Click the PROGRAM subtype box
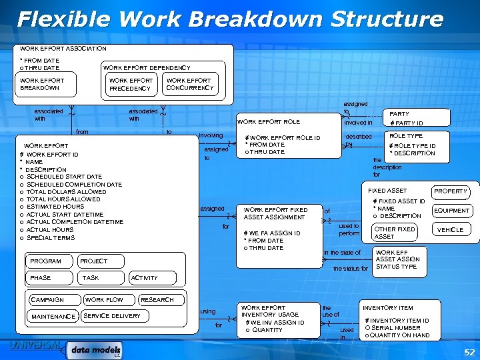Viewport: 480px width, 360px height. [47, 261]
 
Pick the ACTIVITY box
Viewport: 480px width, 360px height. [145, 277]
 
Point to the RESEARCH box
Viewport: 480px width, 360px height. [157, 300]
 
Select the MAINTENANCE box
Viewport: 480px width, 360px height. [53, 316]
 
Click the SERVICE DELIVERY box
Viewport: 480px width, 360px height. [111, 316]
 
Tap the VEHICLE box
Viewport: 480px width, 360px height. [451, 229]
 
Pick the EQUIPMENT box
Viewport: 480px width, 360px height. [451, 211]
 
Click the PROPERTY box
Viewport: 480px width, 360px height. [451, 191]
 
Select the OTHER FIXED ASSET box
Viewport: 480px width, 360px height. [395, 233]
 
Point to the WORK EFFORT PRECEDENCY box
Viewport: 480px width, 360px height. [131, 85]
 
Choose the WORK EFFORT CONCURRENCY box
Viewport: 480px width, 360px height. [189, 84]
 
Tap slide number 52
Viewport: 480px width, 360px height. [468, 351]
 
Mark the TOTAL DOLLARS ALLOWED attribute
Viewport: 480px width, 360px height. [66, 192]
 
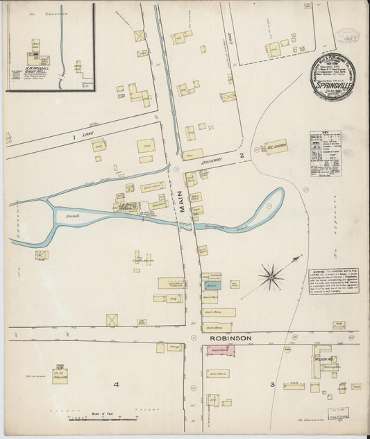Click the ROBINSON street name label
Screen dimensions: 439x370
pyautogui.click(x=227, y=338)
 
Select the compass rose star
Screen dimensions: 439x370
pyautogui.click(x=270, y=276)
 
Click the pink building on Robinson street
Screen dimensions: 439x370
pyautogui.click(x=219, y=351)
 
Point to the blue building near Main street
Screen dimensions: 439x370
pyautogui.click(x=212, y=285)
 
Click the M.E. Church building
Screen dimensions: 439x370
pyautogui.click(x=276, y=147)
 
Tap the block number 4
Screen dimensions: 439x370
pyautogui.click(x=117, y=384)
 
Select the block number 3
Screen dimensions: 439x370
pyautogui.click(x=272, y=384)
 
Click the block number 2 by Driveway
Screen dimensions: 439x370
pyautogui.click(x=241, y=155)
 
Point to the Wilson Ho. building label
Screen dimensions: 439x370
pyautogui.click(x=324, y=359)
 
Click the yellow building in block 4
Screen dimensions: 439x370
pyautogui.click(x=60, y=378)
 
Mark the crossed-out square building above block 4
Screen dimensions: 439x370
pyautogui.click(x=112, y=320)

○ ○ ○ ○ ○

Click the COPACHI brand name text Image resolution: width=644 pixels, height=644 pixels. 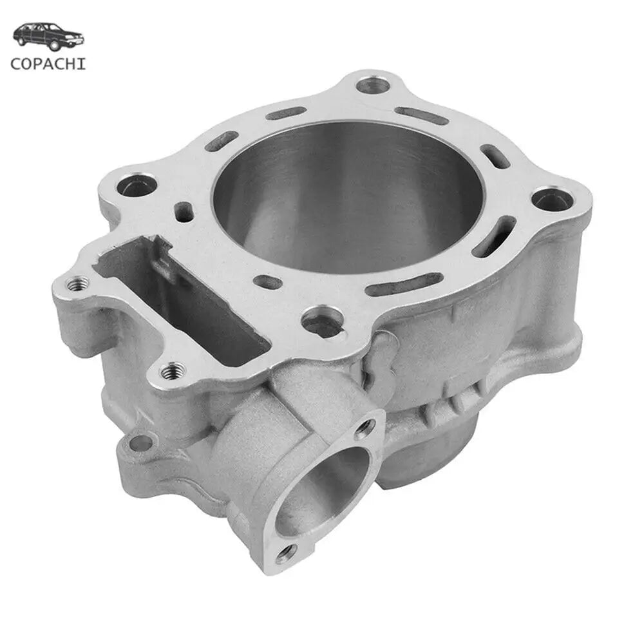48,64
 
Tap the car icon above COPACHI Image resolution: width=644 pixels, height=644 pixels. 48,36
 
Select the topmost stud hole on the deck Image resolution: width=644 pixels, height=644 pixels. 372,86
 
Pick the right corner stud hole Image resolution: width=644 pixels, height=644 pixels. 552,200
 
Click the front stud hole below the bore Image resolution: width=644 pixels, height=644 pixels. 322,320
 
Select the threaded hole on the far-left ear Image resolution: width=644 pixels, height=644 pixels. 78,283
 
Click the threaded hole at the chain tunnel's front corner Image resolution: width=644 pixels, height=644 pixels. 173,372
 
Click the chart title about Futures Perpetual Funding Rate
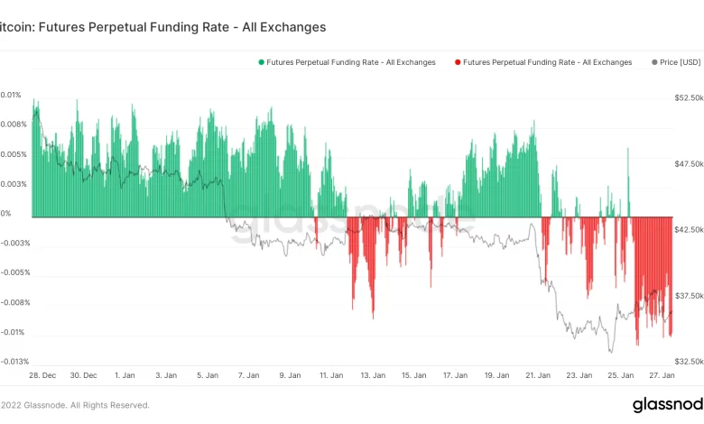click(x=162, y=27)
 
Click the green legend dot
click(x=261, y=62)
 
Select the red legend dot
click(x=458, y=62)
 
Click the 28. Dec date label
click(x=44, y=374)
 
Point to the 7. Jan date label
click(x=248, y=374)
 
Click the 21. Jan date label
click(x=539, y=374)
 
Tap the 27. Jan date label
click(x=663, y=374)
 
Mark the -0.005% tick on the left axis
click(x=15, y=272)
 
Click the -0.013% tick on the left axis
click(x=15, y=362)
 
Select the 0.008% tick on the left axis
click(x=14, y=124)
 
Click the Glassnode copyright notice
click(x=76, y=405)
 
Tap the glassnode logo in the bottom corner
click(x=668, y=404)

○ ○ ○ ○ ○

» Your goal
Rename "Screen dimensions" to "Display size" in the stretch of rows from the line containing "Select the OTHER FIXED ASSET box" through the line containing "pyautogui.click(x=324, y=359)", and reproduce only those lines, otherwise unchanged and without the pictures.

» The result
Select the OTHER FIXED ASSET box
Viewport: 480px width, 360px height. [395, 233]
 
Point to the WORK EFFORT PRECEDENCY box
Viewport: 480px width, 360px height. [131, 85]
 
Choose the WORK EFFORT CONCURRENCY box
Viewport: 480px width, 360px height. [189, 84]
 
Tap slide number 52
Viewport: 480px width, 360px height. [468, 351]
 
Mark the TOTAL DOLLARS ALLOWED attribute
Viewport: 480px width, 360px height. [66, 192]
 
Click the ROBINSON street name label
Display size: 439x370
pyautogui.click(x=227, y=338)
 
Select the compass rose star
Display size: 439x370
pyautogui.click(x=270, y=276)
 
Click the pink building on Robinson street
Display size: 439x370
pyautogui.click(x=219, y=351)
 
Point to the blue building near Main street
Display size: 439x370
pyautogui.click(x=212, y=285)
 
Click the M.E. Church building
Display size: 439x370
pyautogui.click(x=276, y=147)
 
Tap the block number 4
Display size: 439x370
pyautogui.click(x=117, y=384)
 
Select the block number 3
Display size: 439x370
pyautogui.click(x=272, y=384)
 
Click the block number 2 by Driveway
Display size: 439x370
pyautogui.click(x=241, y=155)
 
Point to the Wilson Ho. building label
Display size: 439x370
pyautogui.click(x=324, y=359)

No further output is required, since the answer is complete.